Multi-factor authentication

Multi-factor authentication makes the login process more secure by expecting the user to present two or more pieces of evidence (factors). Sensenet supports two-factor authentication by asking the user for an additional code (generated by a separate application) after providing the correct username and password.

To read more about multi-factor authentication, please head over to this article.

Requirements

To use two-factor authentication, users will need to download an authenticator app to their mobile phones. The recommended app is one of the following:

• Microsoft Authenticator (Google Play, Apple App Store)
• Google Authenticator (Google Play, Apple App Store)
• or any trusted authenticator app that supports the 2FA standard

System-wide setting

By default two-factor authentication is optional. This means users may decide whether they want two-factor authentication (2FA) for themselves. To change this, you can visit the MultiFactor Authentication settings page in admin UI and set the MultiFactorAuthentication value to one of the following:

• Optional (default): users can set up 2FA for themselves if they want
• Forced: per-user switch does not matter, everybody has to use 2FA
• Disabled: per-user switch does not matter, nobody can use 2FA (use this only in technical cases)

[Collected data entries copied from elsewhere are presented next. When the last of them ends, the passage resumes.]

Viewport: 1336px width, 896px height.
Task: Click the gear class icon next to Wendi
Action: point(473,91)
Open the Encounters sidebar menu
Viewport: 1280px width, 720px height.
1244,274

Enabling two-factor authentication for a user

If the feature is enabled globally, users can switch it on on their profile page by setting the MultiFactor authentication enabled switch. Administrators with Save permission on the user may also edit this on behalf of the user.

Logging in

When the feature was switched on and the user tries to log in for the first time, they will still need to enter their username and password first. After successfully verifying that, they will be presented a QR code:

After scanning the QR code with the app, it will register an account for this sensenet application and user. The code displayed by the application lives for a short time. The user has to enter this code within the time frame configured by the administrators of the repository.

When a user enters the correct code on the page above, sensenet registers this and logs in the user. When the user tries to log in next time, they will only see the code box, not the QR code.

Users need to make sure they protect their phone and can provide the current code displayed by the authenticator app every time they log in - otherwise the system will not let them in.

Resetting the code

If the user is not able to present the 2FA code during log in (for example because they switched to a different phone), they can ask an administrator to switch 2FA off temporarily on their profile using the flag mentioned above.

Switching the MultiFactor authentication enabled flag off and on (and saving the user in between) effectively resets the generated secret key and lets the user log in again using their username and password and then register a new QR code in their app again.

Switching to a new phone should not be an issue anymore as some authenticator apps offer a cloud synch feature that will let the user continue using the same registration on a new phone.